Énoncé: Recopiez mot pour mot l'extrait qui suit sur les contrats de franchise, du début à la fin.

Extrait:
/---

A constater l'effervescence doctrinale contemporaine ayant pour toile de fond le droit des contrats - et plus particulièrement les contrats de distribution intégrée -, un lecteur normalement attentif et avisé aurait la forte impression que se rejoue la querelle des Anciens, tenants d'une sorte de Realpolitik juridique dits «volontaristes », et des Modernes, défenseurs d'un moralo-Iégalisme aussi utopique qu'inconsistant dits « solidaristes ».
L'épicentre de ce séisme doctrinal se situe au sein des contrats de distribution intégrée, et au premier titre, des conventions de franchise, qui peuvent être considérées comme la forme emblématique et la plus aboutie de ce type de distribution.
Cette technique contractuelle met en présence deux commerçants professionnels, par nature juridiquement indépendants
(1). Le premier est détenteur d'un savoir-faire spécifique, éprouvé et réitérable, appuyé sur une marque commerciale. Le second met en œuvre le dit savoir-faire, sous l'égide du franchiseur qui lui fournit une assistance technique continue. Ce savoir-faire est constamment actualisé par le franchiseur, afin de permettre aux franchisés de « réaliser un meilleur impact sur le marché considéré
(2).Ce bref rappel, qui peut sembler superflu, reste nécessaire, Il s'avère même essentiel, du fait de certaines approches jurisprudentielles, relayées et alimentées par le courant doctrinal du «solidarisme contractuel»

\---

Données enregistrées:
/---

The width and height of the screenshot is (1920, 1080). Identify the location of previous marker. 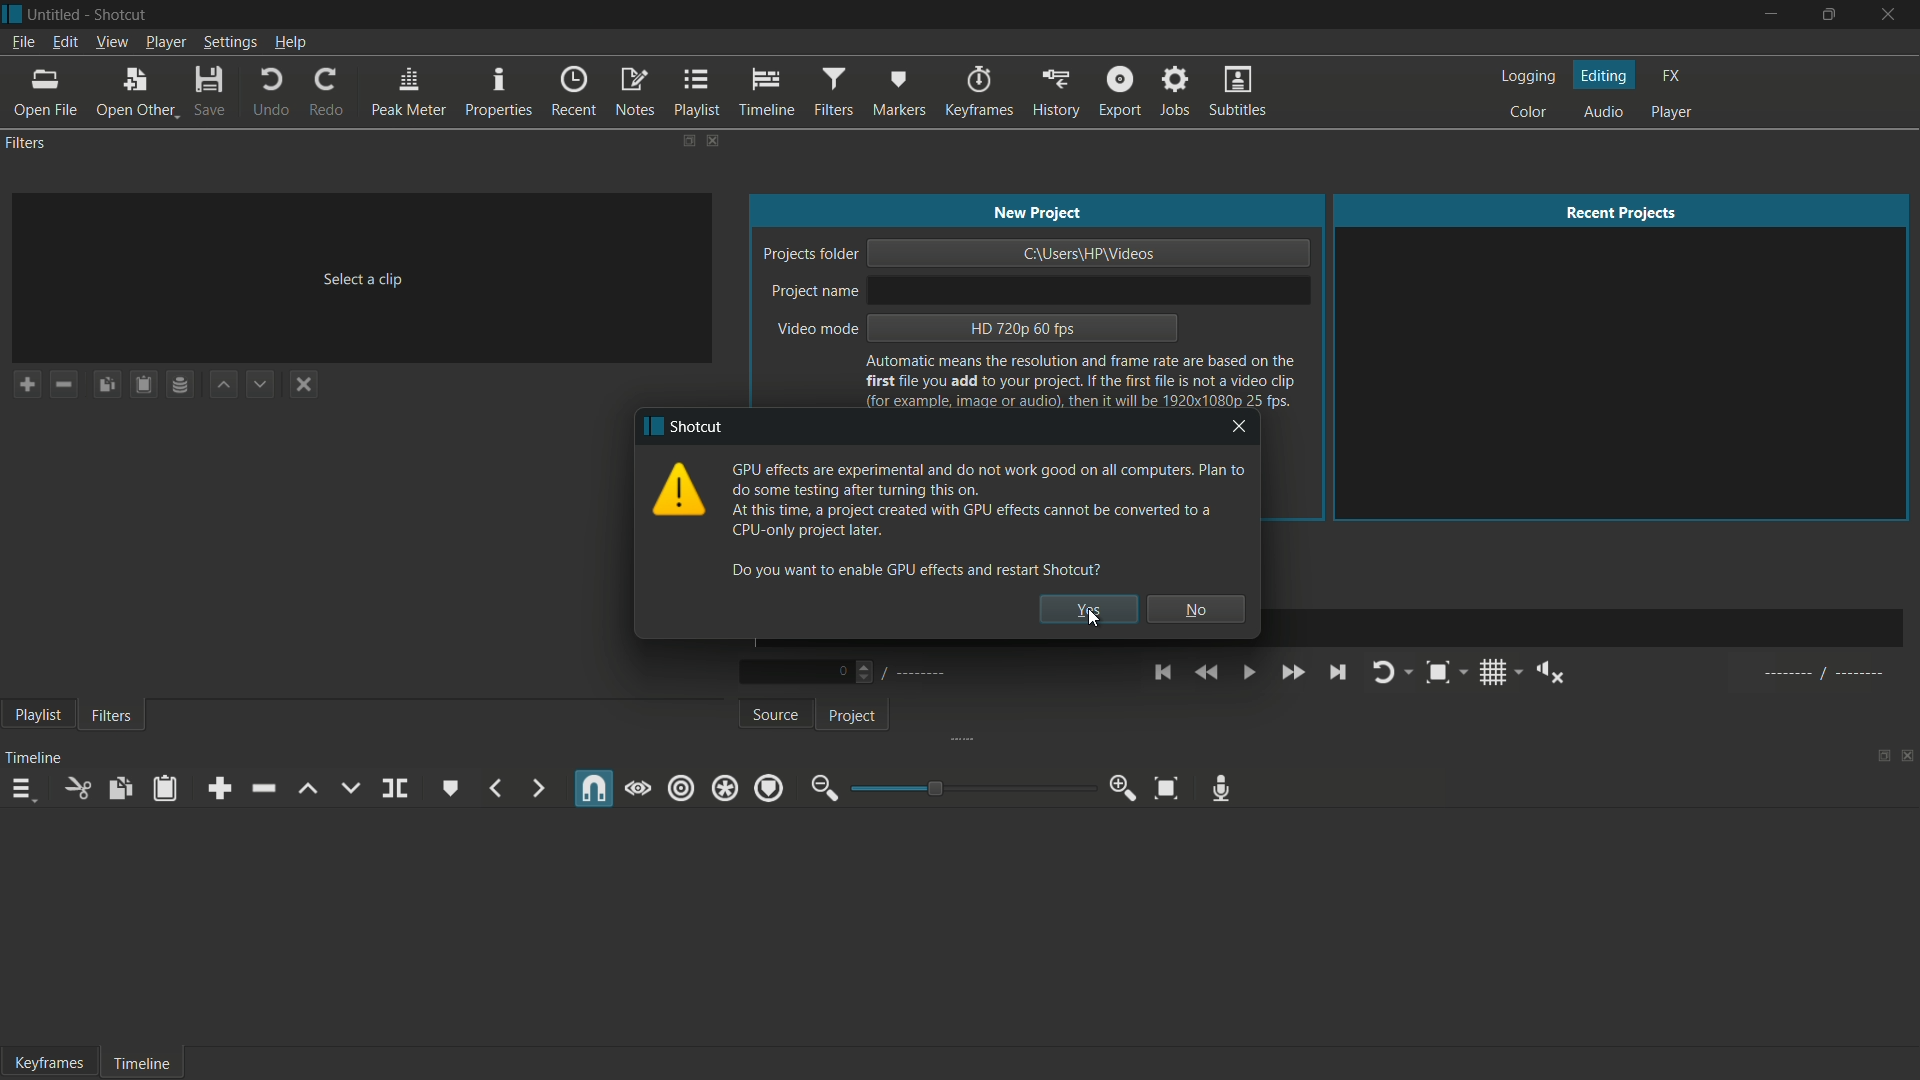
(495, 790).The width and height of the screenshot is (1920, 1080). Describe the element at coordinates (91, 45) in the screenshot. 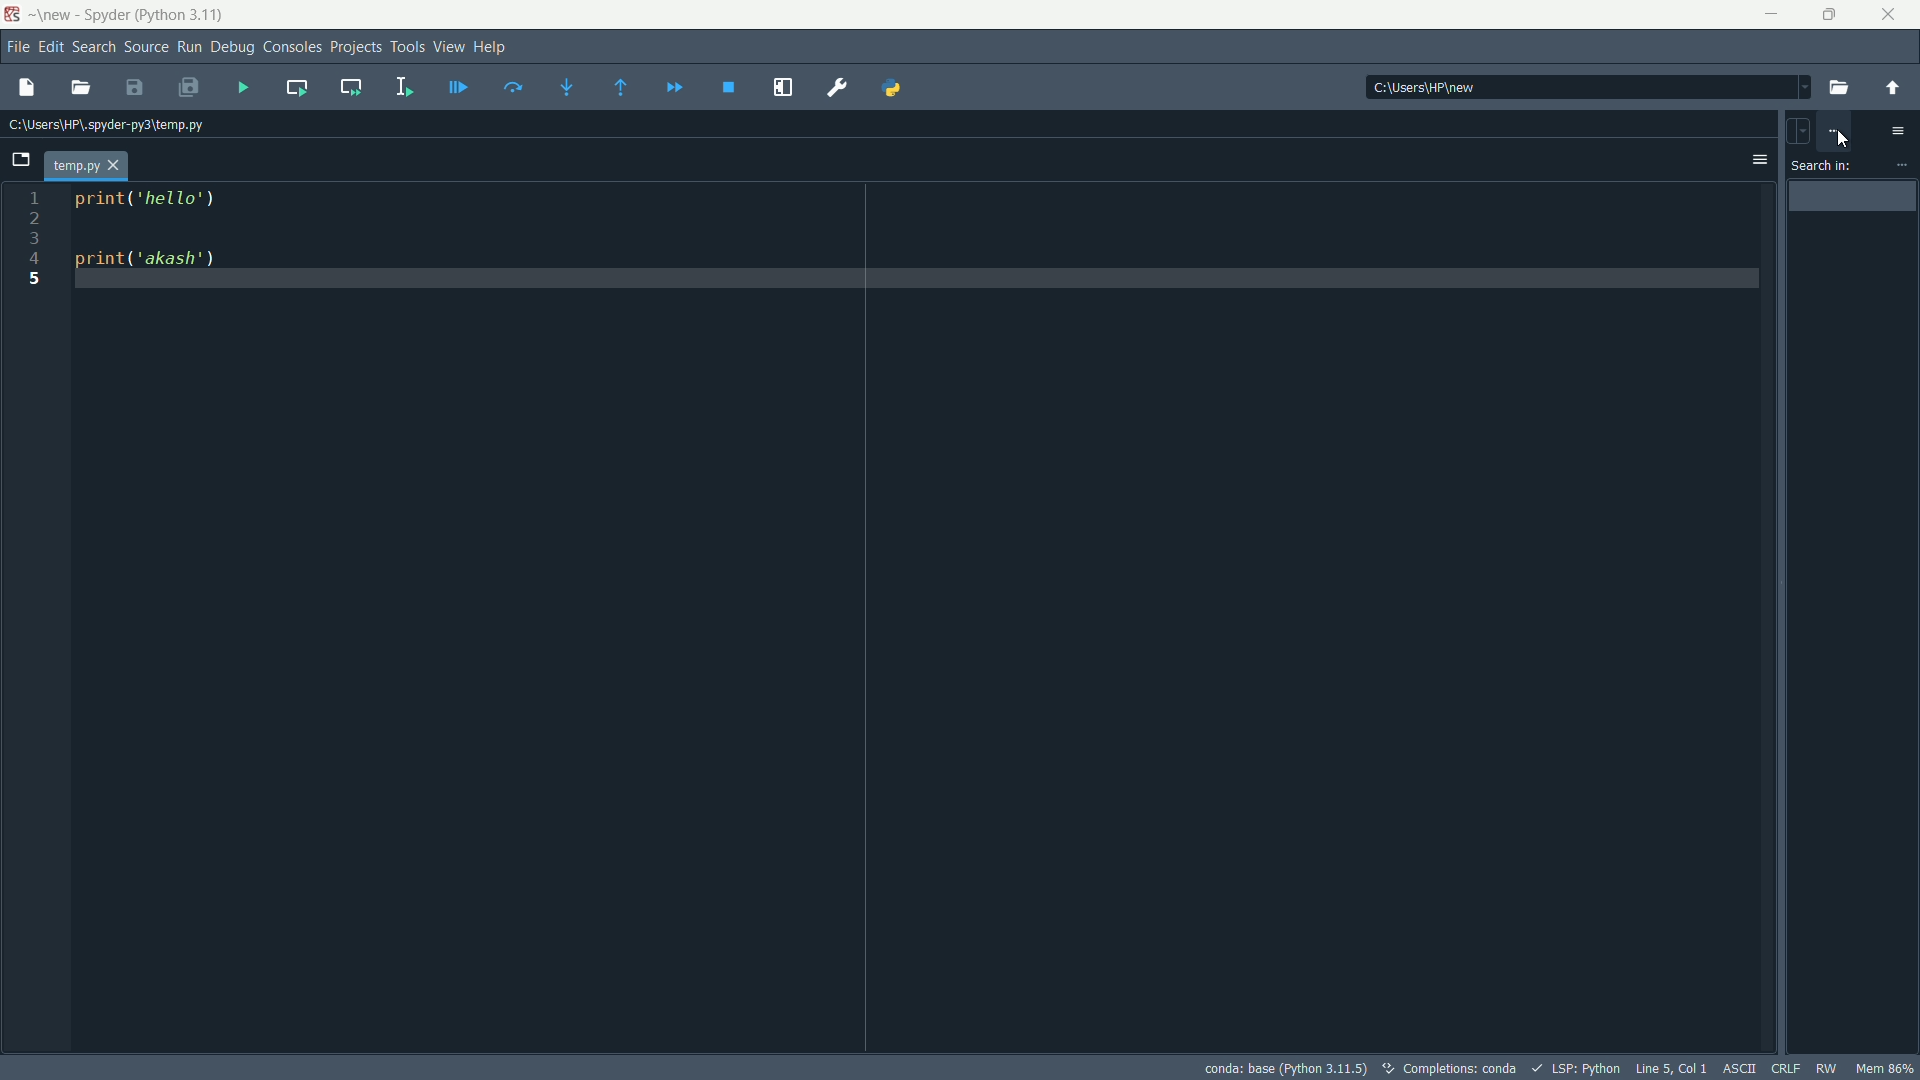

\---

Résultat de l'exercice:
A constater l'effervescence doctrinale contemporaine ayant pour toile de fond le droit des contrats - et plus particulièrement les contrats de distribution intégrée -, un lecteur normalement attentif et avisé aurait la forte impression que se rejoue la querelle des Anciens, tenants d'une sorte de Realpolitik juridique dits «volontaristes », et des Modernes, défenseurs d'un moralo-Iégalisme aussi utopique qu'inconsistant dits « solidaristes ».
L'épicentre de ce séisme doctrinal se situe au sein des contrats de distribution intégrée, et au premier titre, des conventions de franchise, qui peuvent être considérées comme la forme emblématique et la plus aboutie de ce type de distribution.
Cette technique contractuelle met en présence deux commerçants professionnels, par nature juridiquement indépendants
(1). Le premier est détenteur d'un savoir-faire spécifique, éprouvé et réitérable, appuyé sur une marque commerciale. Le second met en œuvre le dit savoir-faire, sous l'égide du franchiseur qui lui fournit une assistance technique continue. Ce savoir-faire est constamment actualisé par le franchiseur, afin de permettre aux franchisés de « réaliser un meilleur impact sur le marché considéré
(2).Ce bref rappel, qui peut sembler superflu, reste nécessaire, Il s'avère même essentiel, du fait de certaines approches jurisprudentielles, relayées et alimentées par le courant doctrinal du «solidarisme contractuel»